- **Stored items**
Start of Block

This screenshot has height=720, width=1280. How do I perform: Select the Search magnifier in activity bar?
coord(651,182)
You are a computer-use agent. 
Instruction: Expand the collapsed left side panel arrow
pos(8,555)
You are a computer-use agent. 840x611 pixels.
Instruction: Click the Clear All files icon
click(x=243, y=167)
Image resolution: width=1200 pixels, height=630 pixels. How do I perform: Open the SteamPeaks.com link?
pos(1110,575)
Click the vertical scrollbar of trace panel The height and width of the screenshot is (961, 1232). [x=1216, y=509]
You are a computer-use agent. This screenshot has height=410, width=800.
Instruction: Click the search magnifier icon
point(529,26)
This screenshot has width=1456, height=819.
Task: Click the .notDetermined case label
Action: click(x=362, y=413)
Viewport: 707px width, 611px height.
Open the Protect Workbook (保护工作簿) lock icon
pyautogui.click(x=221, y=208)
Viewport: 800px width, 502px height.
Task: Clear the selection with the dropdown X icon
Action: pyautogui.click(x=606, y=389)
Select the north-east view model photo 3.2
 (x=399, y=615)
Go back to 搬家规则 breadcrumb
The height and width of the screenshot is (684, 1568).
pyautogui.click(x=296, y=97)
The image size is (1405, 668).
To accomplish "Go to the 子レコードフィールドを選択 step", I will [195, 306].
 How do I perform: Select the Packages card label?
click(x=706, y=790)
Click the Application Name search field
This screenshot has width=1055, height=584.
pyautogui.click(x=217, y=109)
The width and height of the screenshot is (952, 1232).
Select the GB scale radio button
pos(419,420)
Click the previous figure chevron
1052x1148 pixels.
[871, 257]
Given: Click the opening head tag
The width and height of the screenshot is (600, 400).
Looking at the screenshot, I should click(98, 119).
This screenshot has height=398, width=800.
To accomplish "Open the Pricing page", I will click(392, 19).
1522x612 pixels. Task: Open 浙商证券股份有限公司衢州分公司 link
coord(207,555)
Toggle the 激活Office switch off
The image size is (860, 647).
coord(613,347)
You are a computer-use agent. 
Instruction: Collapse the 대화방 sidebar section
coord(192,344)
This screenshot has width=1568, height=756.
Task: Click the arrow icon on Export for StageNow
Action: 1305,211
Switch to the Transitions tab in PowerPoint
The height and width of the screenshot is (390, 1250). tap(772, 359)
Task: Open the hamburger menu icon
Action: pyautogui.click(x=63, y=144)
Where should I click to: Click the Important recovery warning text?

End of Block

- **YOUR OBJECTIVE**
Each line in the data that holds the string "will" must be returned.

- **EXERCISE ANSWER**
To accomplish "Go to the 子レコードフィールドを選択 step", I will [195, 306].
To accomplish "Open the Pricing page", I will click(392, 19).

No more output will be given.